Last week, NASA inflated the Bigelow Expandable Activity Module (BEAM) that was flown to the International Space Station on board a SpaceX Falcon 9 rocket on April 8th. After an aborted attempt to inflate it on May 26th, it was fully deployed and pressurized on the 28th. Now, for the first time in history, an astronaut has entered an inflatable spacecraft. BEAM will be tested for two years to determine the technology’s feasibility for more operational use. Inflatable space craft component represent a potentially superior technology to take astronauts on long haul missions.
Inflatables Have More Volume per Mass
The planned operational Bigelow module is the B330. The 330 stands for the 330 cubic meters of inter volume a single module provides. In the manned spacecraft world, that’s a lot. To put it in perspective, the Destiny module of the ISS is 160 cubic meters. In real world sizes, it has the same volume as a 1500 square foot house (with 8 foot ceilings). At more than 210% the size of Destiny, its mass is only 33% more. Since mass tends to be the limiting factor in space travel, or more specifically launching from Earth, the technology represents the most efficient available.
Inflatables Are Actually Stronger Than Rigid Spacecraft
A common myth about inflatable habs is that they are less robust than rigid spacecraft with aluminum skin. That’s not true. Another myth is that they will pop like a balloon if punctured. Also not true. The “hull” thickness of the B330 will be 18 inches made up of layered materials that provide superior ballistic and radiation protection to current rigid spacecraft. The walls of the Destiny module are made up of layers of Kevlar and ceramic fabrics under an aluminum skin.

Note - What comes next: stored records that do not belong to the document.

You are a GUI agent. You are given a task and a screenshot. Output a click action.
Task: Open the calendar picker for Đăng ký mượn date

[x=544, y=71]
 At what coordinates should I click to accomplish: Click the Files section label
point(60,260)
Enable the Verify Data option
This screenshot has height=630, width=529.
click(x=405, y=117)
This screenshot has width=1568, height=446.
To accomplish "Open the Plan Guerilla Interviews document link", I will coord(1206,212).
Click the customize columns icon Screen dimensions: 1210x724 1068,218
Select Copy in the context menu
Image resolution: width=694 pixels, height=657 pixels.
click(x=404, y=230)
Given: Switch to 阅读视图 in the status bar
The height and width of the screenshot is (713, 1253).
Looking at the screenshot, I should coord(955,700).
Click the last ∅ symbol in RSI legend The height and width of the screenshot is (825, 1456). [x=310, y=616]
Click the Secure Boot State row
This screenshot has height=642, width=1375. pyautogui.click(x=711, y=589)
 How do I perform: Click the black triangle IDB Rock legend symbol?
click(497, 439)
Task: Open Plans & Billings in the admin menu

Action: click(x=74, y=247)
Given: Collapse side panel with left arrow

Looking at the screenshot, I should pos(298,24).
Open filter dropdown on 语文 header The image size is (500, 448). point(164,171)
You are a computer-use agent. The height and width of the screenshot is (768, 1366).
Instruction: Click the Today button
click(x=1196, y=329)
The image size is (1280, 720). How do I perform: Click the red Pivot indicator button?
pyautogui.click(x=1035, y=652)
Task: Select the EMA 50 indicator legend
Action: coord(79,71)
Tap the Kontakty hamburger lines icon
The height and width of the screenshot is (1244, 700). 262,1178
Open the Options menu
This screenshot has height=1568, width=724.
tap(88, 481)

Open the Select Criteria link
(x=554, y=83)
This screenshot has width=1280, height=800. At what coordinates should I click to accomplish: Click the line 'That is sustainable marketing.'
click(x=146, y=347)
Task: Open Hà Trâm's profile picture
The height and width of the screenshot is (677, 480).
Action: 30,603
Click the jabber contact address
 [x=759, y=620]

The B330 Could Be the Best Bet for Getting to Mars
A lot of plans are in the mix to get humans to Mars. Bigelow Aerospace wants to be a part of those plans with its B330. With so much volume taken up by cargo, space is at a premium for long range missions. Being able to blow up a room makes a lot of sense. If the BEAM passes all its tests, you can be sure the B330 will be part of Mars discussion.